Fabiana Faria and Helena Barquet met when they were both working at the same Chelsea gallery in 2011. They fell in love and two years later decided to open their own shop, Coming Soon. It wasn’t that they knew exactly what they were getting into by running a small business, but they had a visceral sense of what was missing from the marketplace just then. “I do think it was great timing,” Barquet says of that minimalist era of beige rooms, marble slabs, and Edison lightbulbs. “We were like, ‘Well, maybe it’s time for some fun.’”
“It started in my bedroom with a mood board,” Faria says of their first steps. “We felt we wanted to start something for an audience like us,” Barquet adds. “We just wanted it to feel irreverent.” They are sitting in the back of their Canal Street store, the location they opened in fall 2020 after seven years around the corner on Orchard Street, on a pile of rugs from Cold Picnic, one of the many small brands the shop carries.
“Back then,” Barquet says, “it felt like there were two options in terms of going into design: There was the high-end-gallery way or the essentials, like basic, and we thought there was a space for something in the middle. Once we started meeting some of the designers that we still carry, we felt they were thinking the same thing and, like, who’s going to sell them? Where do they fit? They don’t fit into either one of these molds. So I do think to some degree it was also great timing because we were growing at the same time they were. And truthfully, seeing how the people we knew were living, having vintage furniture along with things from CB2 and Ikea, that was what was real to us.”
The store has the vibe of an enchanted playland where color and texture entice you to touch everything. It reminds me of when I first went to Moss when it opened in Soho in 1994. It too was a game changer in a completely different way: the retail store as museum and graduate school of higher design learning, where Murray Moss and Franklin Getchell curated a world of designers we had never heard of — the Campana Brothers, Studio Job, and who had ever seen Maarten Baas’s charred furniture? That same rush of newness hits you when you enter Coming Soon. It has a warm, welcoming charm, a feeling that your life would be better, more joyous, and hipper if only you had one of Gaetano Pesce’s brilliant cartoony wall clocks, a rug or three from Cold Picnic, or some Facevessel glasses by Degen to add to your apartment.

[Saved entries]

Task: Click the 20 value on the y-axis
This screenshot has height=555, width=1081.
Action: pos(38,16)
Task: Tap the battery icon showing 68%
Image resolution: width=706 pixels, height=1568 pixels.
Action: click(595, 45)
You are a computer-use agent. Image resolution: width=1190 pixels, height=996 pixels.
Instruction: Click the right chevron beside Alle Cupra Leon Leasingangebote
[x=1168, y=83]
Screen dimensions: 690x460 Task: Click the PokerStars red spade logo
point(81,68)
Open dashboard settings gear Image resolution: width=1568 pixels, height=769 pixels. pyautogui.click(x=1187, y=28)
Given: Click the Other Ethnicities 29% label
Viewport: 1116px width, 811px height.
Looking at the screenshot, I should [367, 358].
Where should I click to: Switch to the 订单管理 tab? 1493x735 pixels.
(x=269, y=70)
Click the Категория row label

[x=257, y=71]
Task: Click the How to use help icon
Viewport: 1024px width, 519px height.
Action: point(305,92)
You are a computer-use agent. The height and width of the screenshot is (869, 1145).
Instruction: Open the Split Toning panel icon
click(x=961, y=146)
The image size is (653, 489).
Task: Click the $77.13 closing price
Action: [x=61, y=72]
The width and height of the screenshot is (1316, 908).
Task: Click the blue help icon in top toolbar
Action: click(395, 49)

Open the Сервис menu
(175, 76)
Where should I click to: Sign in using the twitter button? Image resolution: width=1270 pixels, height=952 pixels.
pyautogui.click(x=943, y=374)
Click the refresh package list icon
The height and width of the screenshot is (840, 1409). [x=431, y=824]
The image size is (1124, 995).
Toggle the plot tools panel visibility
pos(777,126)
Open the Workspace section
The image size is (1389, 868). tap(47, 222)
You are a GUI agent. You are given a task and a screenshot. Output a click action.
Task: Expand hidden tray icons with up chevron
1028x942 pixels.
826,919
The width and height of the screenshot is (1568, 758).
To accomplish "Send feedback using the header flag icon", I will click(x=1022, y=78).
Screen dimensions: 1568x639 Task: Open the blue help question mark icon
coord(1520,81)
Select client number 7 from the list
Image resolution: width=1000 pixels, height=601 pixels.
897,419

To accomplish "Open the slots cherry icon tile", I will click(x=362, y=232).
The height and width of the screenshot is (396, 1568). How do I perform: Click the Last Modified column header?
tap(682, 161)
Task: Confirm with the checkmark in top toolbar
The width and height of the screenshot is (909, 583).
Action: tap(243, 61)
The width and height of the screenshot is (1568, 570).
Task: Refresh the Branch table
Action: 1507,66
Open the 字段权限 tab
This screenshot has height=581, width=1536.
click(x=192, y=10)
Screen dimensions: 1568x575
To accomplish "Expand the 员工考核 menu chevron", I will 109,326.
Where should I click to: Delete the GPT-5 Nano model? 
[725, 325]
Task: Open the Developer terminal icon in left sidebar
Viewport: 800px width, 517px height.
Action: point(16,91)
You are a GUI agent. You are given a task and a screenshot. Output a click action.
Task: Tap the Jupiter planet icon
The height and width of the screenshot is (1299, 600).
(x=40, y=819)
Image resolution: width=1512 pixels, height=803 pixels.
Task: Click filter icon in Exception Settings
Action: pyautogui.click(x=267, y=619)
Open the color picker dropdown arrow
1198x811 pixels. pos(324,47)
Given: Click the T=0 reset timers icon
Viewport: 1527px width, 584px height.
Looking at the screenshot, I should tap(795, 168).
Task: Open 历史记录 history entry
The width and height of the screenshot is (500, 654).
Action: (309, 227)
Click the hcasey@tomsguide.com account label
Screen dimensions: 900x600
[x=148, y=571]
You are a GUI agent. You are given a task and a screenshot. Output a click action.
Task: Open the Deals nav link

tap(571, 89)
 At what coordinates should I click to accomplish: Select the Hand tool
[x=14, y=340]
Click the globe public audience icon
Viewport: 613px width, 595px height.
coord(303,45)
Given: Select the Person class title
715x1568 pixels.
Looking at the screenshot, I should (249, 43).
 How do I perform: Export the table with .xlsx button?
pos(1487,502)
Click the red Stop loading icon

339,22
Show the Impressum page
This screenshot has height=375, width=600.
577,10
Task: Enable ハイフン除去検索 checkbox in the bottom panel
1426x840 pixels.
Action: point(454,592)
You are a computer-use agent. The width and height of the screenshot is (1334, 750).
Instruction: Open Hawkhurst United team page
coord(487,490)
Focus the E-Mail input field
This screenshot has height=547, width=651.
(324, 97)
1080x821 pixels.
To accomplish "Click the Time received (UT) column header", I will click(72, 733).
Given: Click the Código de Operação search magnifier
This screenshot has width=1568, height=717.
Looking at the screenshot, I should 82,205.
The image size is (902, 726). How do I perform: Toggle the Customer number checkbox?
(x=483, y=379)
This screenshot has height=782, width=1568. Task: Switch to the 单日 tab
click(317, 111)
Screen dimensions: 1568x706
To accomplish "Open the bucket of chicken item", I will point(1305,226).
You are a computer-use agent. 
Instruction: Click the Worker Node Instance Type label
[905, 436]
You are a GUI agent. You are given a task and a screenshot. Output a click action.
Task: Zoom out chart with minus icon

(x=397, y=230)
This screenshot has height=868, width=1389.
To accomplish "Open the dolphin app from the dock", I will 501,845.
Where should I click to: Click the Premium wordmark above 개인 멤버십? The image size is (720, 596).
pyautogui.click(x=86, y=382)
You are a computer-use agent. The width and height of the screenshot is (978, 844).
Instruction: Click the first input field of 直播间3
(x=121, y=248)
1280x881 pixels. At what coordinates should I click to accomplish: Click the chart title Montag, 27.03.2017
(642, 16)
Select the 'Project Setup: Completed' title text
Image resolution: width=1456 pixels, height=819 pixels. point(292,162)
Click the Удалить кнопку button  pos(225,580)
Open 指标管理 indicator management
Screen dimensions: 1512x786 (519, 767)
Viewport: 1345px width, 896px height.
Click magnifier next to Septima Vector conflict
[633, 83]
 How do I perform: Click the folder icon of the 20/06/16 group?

--- Exercise instructions ---
**A)** In the piece on Coming Soon, which street was the shop on for seven years before it moved to Canal Street?
**B)** Carry the piece on Coming Soon forward, starting after its final sentence.

--- Your written answers ---
**A)** Orchard Street.

**B)**
The shop first opened in a 560-square-foot former office space at 37 Orchard Street. Faria and Barquet did a painstaking renovation that included putting in a glass façade, pouring a new cement floor, and building a loft area for storage. Their second year in business, they rented a basement space that could be accessed only from the street, so any time they needed anything, they had to leave the store. Four years later, they took a showroom and began to sell vintage furniture, all the while staging events and happenings in the basement at Orchard Street. “We called it the Plyroom,” Barquet says, because they covered the walls in 8-by-14-inch pieces of plywood. “We at that time thought the basement was fabulous.” They also launched a blog that included “Tiger Homes,” featuring visits to clients’ homes to see how they had incorporated pieces from the store. They would show up with Zodiac masks for the homeowners to wear while leading them on a tour. When COVID hit and the space on the corner of Canal became available, they took it. It had a basement accessible from within the store, so no more leaving to retrieve items.
“Our current store is wild,” Faria says of the design aesthetic. “It’s all scraps. Like the counter was done by Chen Chen & Kai Williams, and it’s all leftovers from their old studio, like pieces of marble and Corian and stuff they just put all together.” The shelves are from the old Mission Chinese restaurant. Faria and Barquet are friends of the owners, helped design parts of the restaurant, and had their engagement party there, so when it closed, they went in with a drill and took down the shelves to repurpose in their store. They decided to save the off-kilter hanging fluorescent light fixtures that had been left at Orchard Street and that “looked like a John Chamberlain,” according to Barquet. “It was the beginning of the angles and the vision of the aesthetic.”
There was never any question that the store would be on Orchard Street. They loved the neighborhood and had been going to their favorite places, like the Fat Radish, Mission Chinese, and Zarin Fabrics for years. “We didn’t know exactly what we would be selling,” Faria says of their initial days in retail. “That is why the name made sense,” Barquet says. “It signified something was coming, but we ourselves weren’t sure what it was.”